To go back to my original comment, it did combine a bit of Rubriq and Peerage of Science. Rubriq seems (at least based on the information on your FAQ pages) to base things as much as possible on an algorithm (http://www.rubriq.com/how/faq#reviewer-faqs-2), whereas Peerage is much more about whoever happens to volunteer. But there does seem to be a stochastic process either way–your editors are looking through the best-match the algorithm provides as a first step, correct? Then looking elsewhere if it’s not quite good enough?

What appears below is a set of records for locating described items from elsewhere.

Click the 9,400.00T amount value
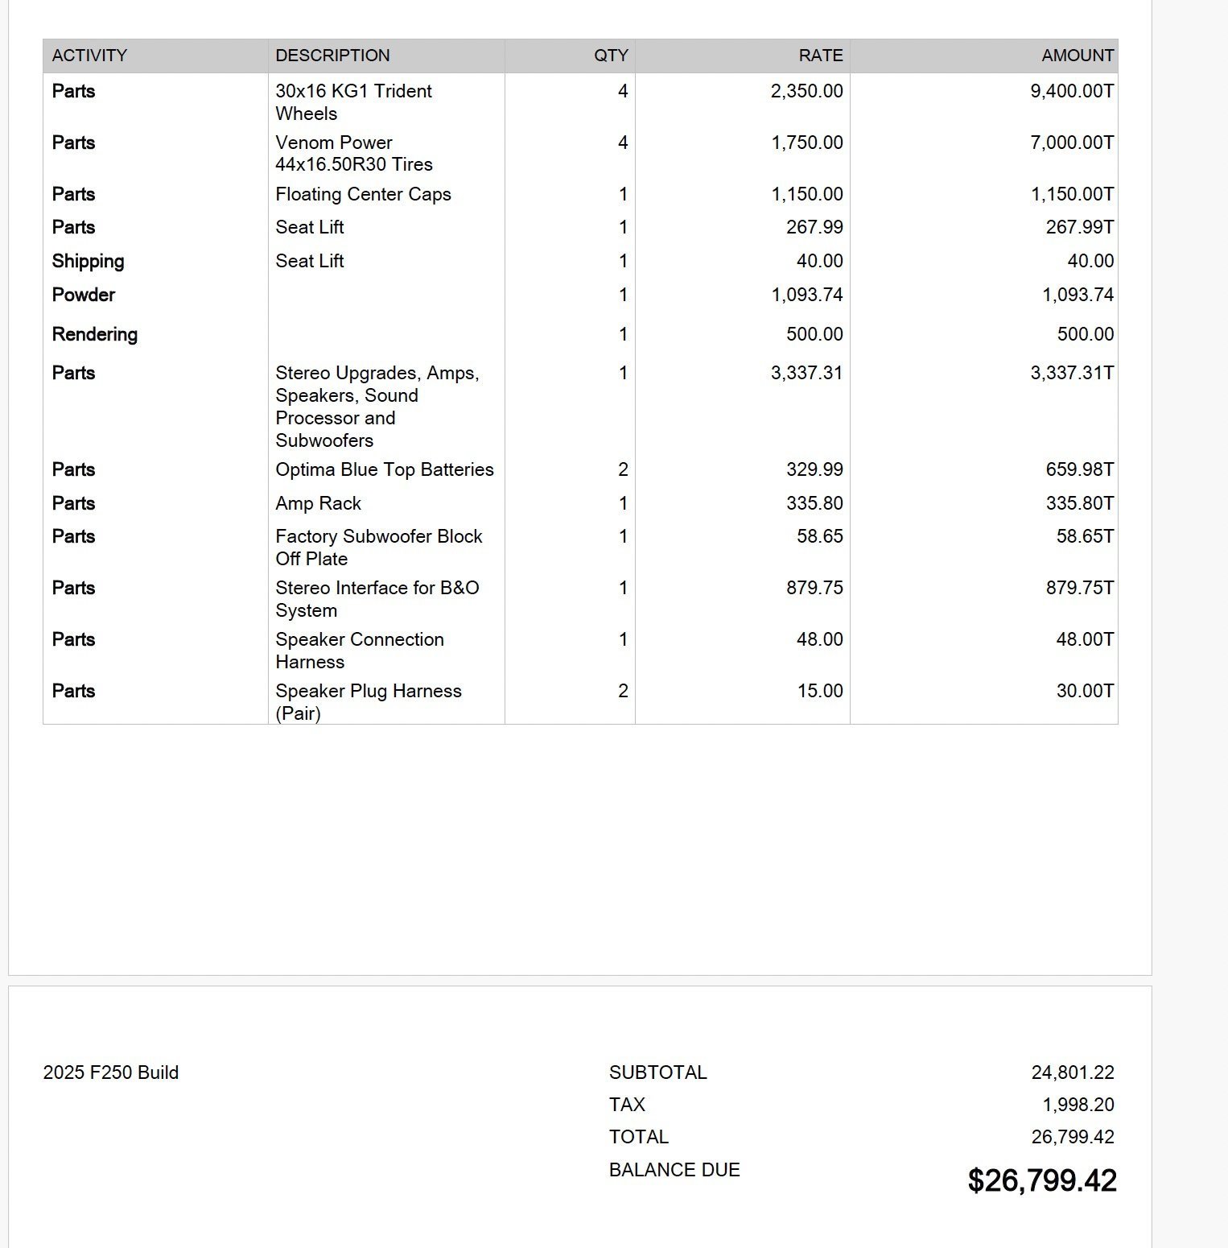The width and height of the screenshot is (1228, 1248). tap(1072, 91)
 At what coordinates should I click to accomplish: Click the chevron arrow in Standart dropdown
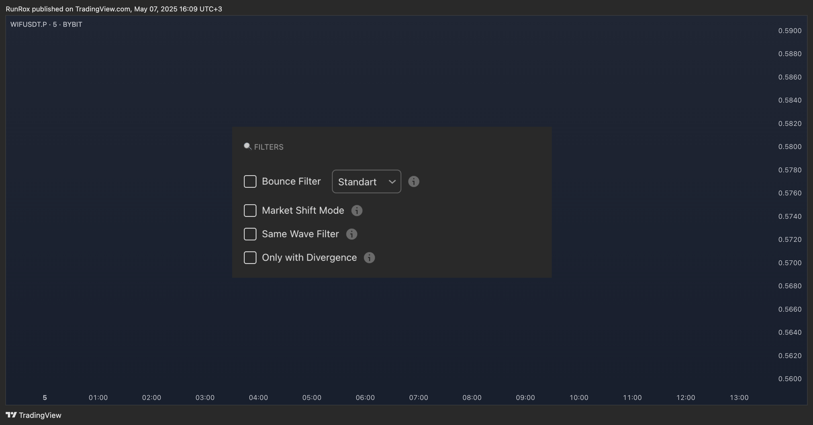[x=392, y=182]
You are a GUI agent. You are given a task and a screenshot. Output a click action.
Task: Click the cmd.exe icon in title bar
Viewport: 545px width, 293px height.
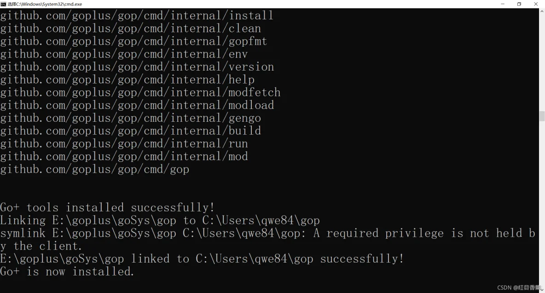[x=4, y=4]
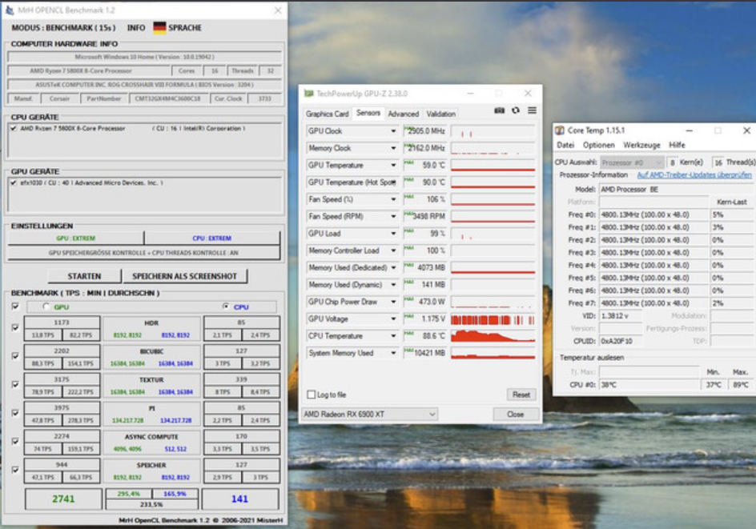Click the Core Temp title bar icon
Viewport: 756px width, 529px height.
click(x=559, y=130)
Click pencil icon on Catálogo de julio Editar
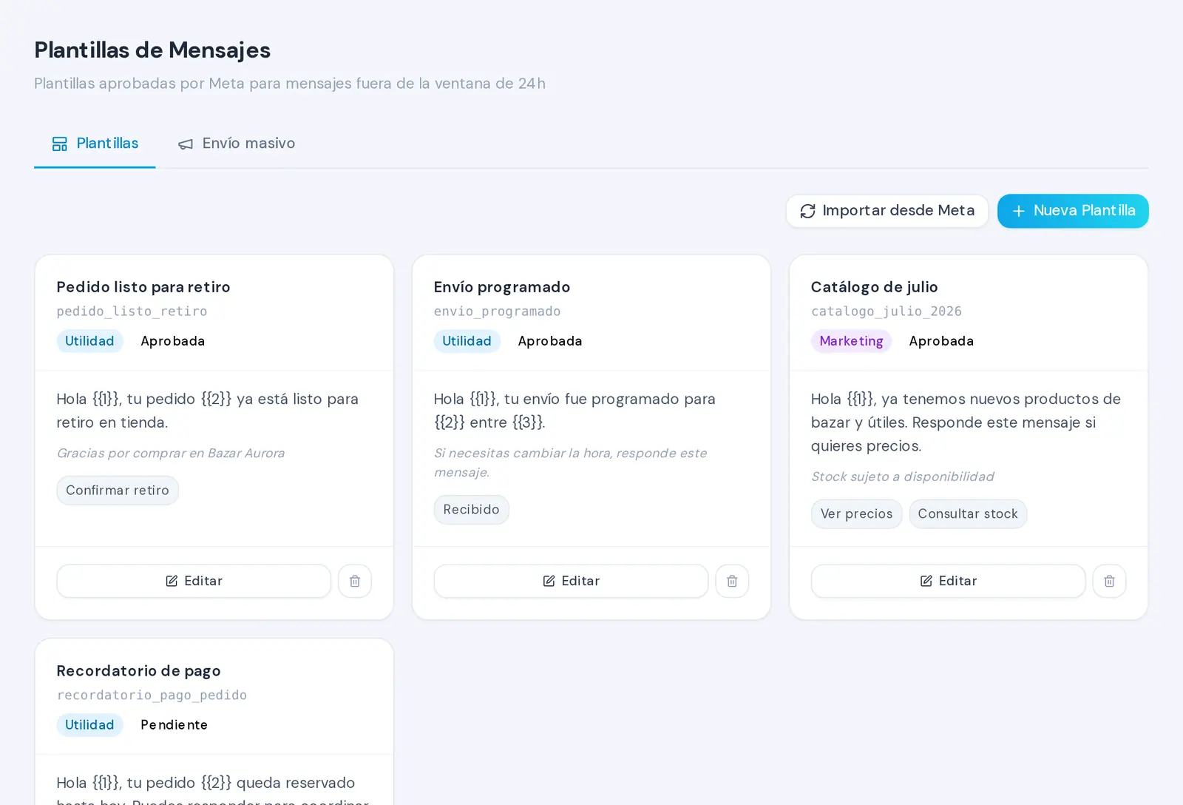 point(926,581)
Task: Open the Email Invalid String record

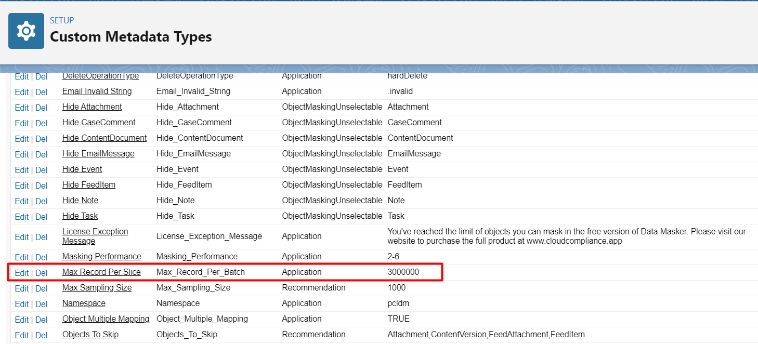Action: 97,91
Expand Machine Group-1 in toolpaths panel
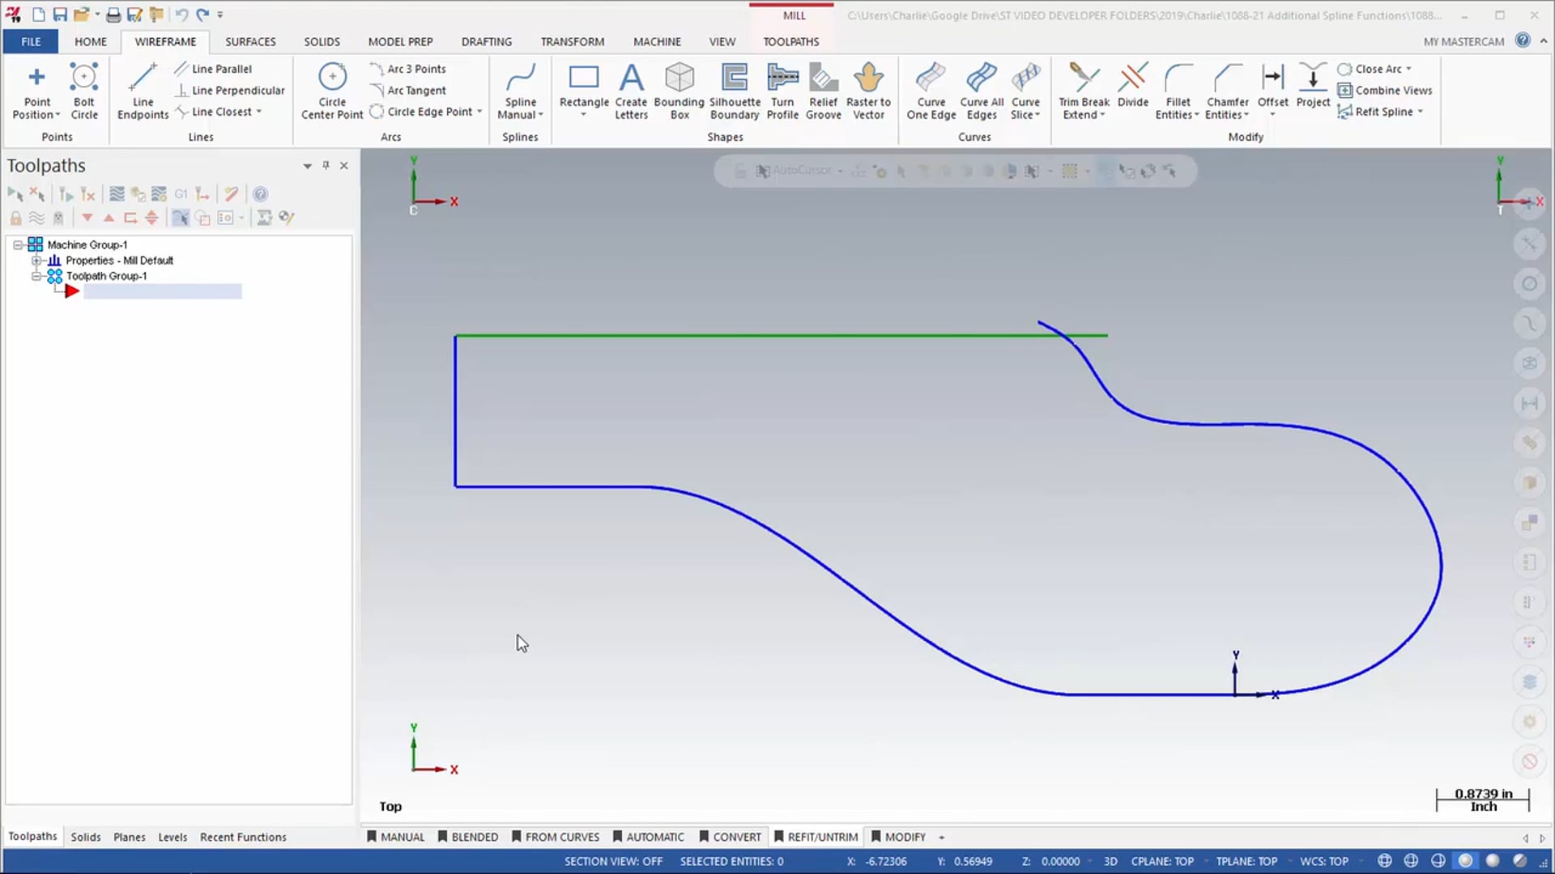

I would still like to know the number of editors working at Rubriq and what their qualifications are for finding the right reviewers. If I send a niche paper in my area of interest, how likely are they to know my field? If Rubriq catches on, will you need to hire hundreds of such editors to provide broad coverage?

And there are very specific requirements of different journals that vary quite a bit. As I wrote in my comment here (http://scholarlykitchen.sspnet.org/2013/02/05/an-interview-with-keith-collier-co-founder-of-rubriq/#comment-81044):

As one example, toxicology journals usually require a dose:response curve. But general biology or medical journals may not have that requirement. Am I reviewing the paper for the former or the latter? Or do I have to perform a detailed review for every single possibility out there?

An article written for a broad, general science journal like Nature is written in a different style with a differing level of detail than an article for a specific niche journal, where jargon may be more familiar to readers and the level of experimental depth provided may be greater given fewer restrictions on page count. Did they include methodological details? Does Nature want those? I’d have a hard time doing a review of a paper without context.

Editors of journals subscribing to Peerage of Science have full freedom to solicit reviews using the Referral-tool, in addition to those who review on their own initiative or after receiving a Referral from a colleague.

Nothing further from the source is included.